RFR: 8349637: Integer.numberOfLeadingZeros outputs incorrectly in certain cases

Wed Feb 12 09:11:15 UTC 2025

On Wed, 12 Feb 2025 05:47:52 GMT, Jasmine Karthikeyan <jkarthikeyan at openjdk.org> wrote:

> Hi all,
> This is a fix for a miscompile in the AVX2 implementation of `CountLeadingZerosV` for int types. Currently, the implementation turns ints into floats, in order to calculating the leading zeros based on the exponent part of the float. Unfortunately, floats can only accurately represent integers up to 2^24. After that, multiple integer values can map onto the same floating point value. The issue manifests when an int is converted to a floating point representation that is higher than it, crossing a bit boundary. As an example, `(float)0x01FFFFFF == (float)0x02000000`, but `lzcnt(0x01FFFFFF) == 7` and `lzcnt(0x02000000) == 6`. The values are incorrectly rounded up.
> 
> This patch fixes the issue by masking the input in the cases where it is larger than 2^24, to set the low bits to 0. Removing these bits prevents the accidental rounding behavior. I've added these cases to`TestNumberOfContinuousZeros`, and removed the set random seed so that it can produce random inputs to test with.
> 
> Reviews would be appreciated!

src/hotspot/cpu/x86/c2_MacroAssembler_x86.cpp line 6238:

> 6236: 
> 6237:   // As 2^24 is the largest possible integer that can be exactly represented by a float value, special handling has to be
> 6238:   // done to avoid losing precision by potentially rounding up. To avoid that, we construct a mask to remove low set bits

IEEE single precision floating point format has a fixed precision of 24 bits, to accommodate a higher precision number exponent is incremented accordingly, even though this leads to a precision loss, but grants a larger dynamic range to a floating point number in comparison to a fixed point integral format.

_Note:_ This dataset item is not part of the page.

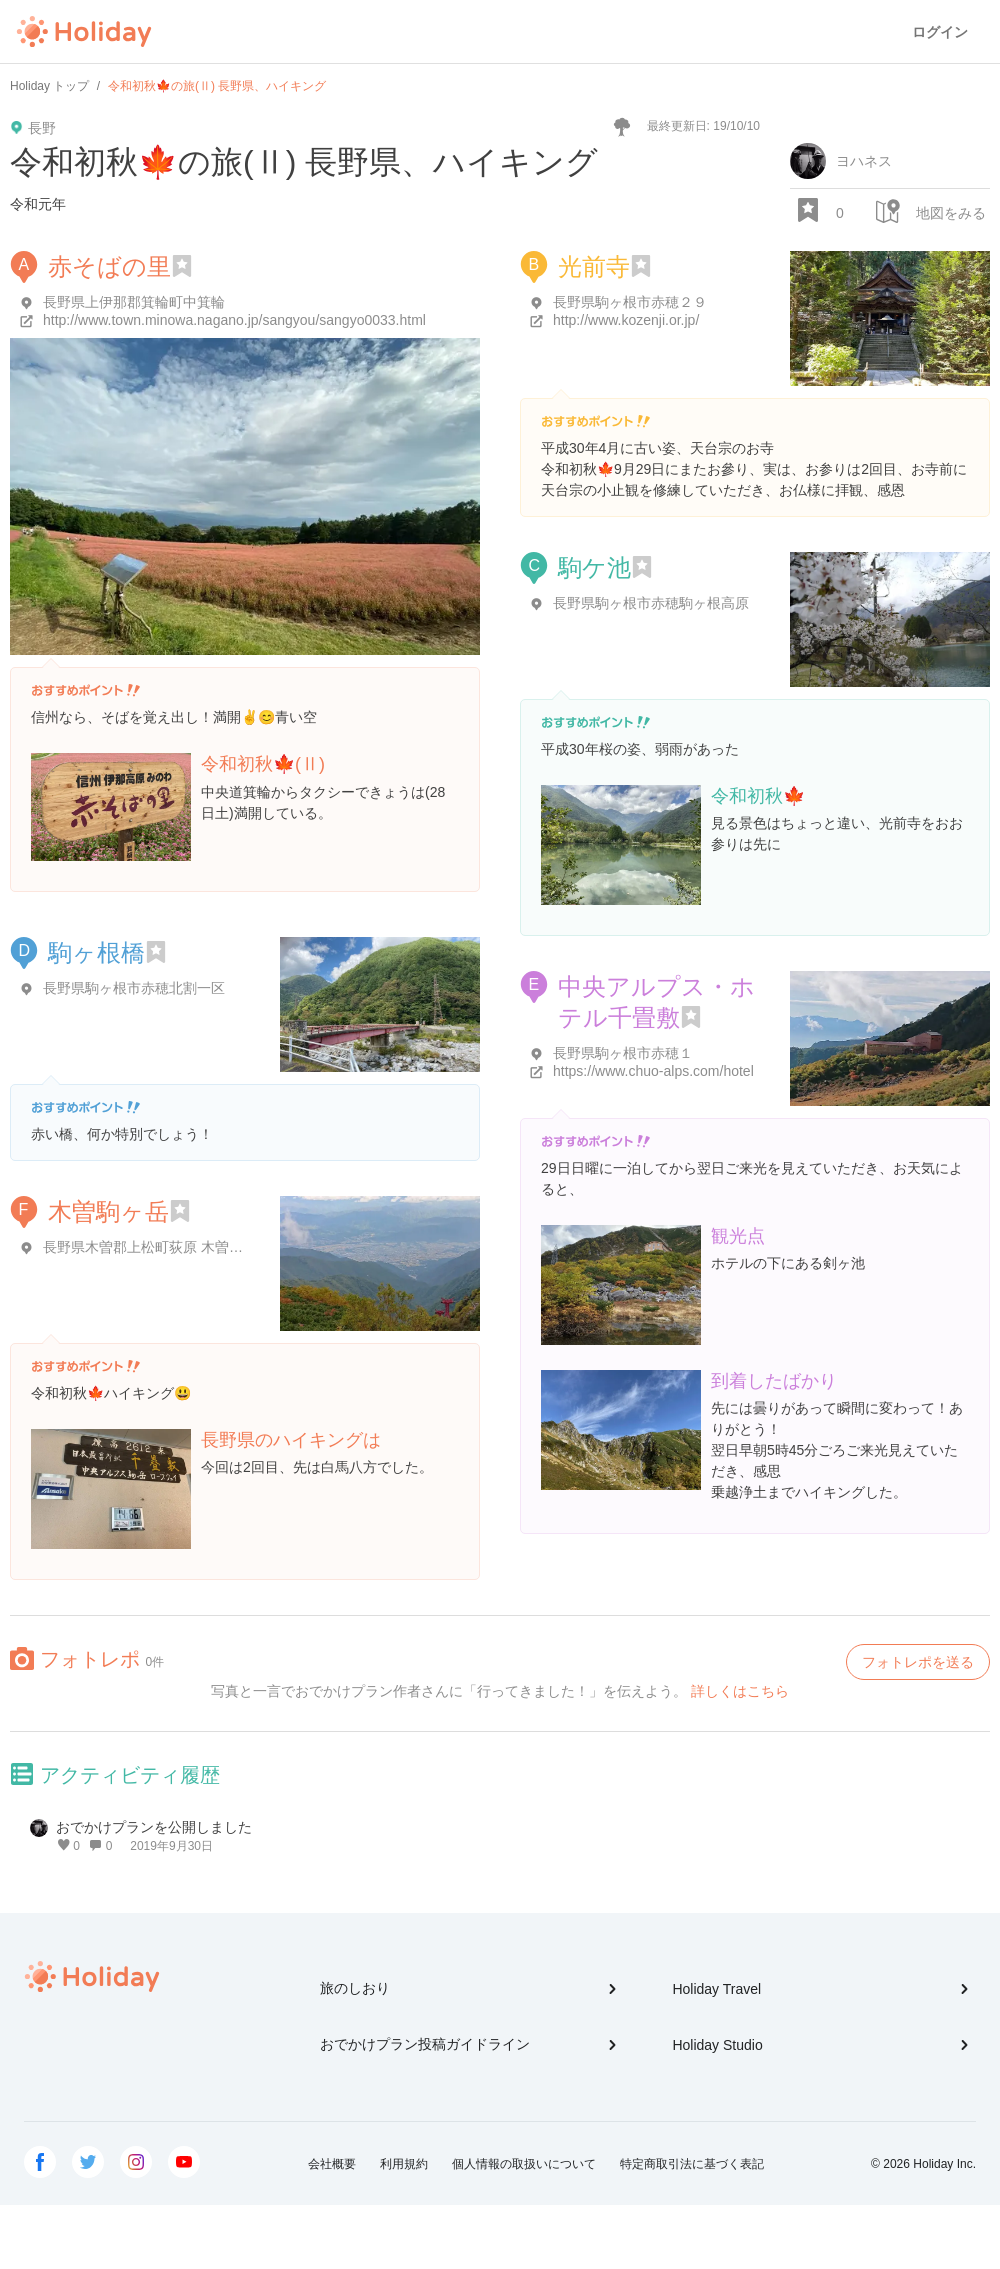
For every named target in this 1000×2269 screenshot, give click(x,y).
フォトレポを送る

src/hotspot/cpu/x86/c2_MacroAssembler_x86.cpp line 6241:

> 6239:   // when the number has the upper 8 bits set. This is a valid transformation as it only removes low bits, and keeps the high bits intact.
> 6240:   vpxor(xtmp2, xtmp2, xtmp2, vec_enc);
> 6241:   vpsrld(xtmp2, src, 24, vec_enc);

There is an output dependency here since both instructions have same destination operand. I agree with @merykitty suggestion to chop off lower 8 bits to neglect any side-effects in exponent on account of precision e.g.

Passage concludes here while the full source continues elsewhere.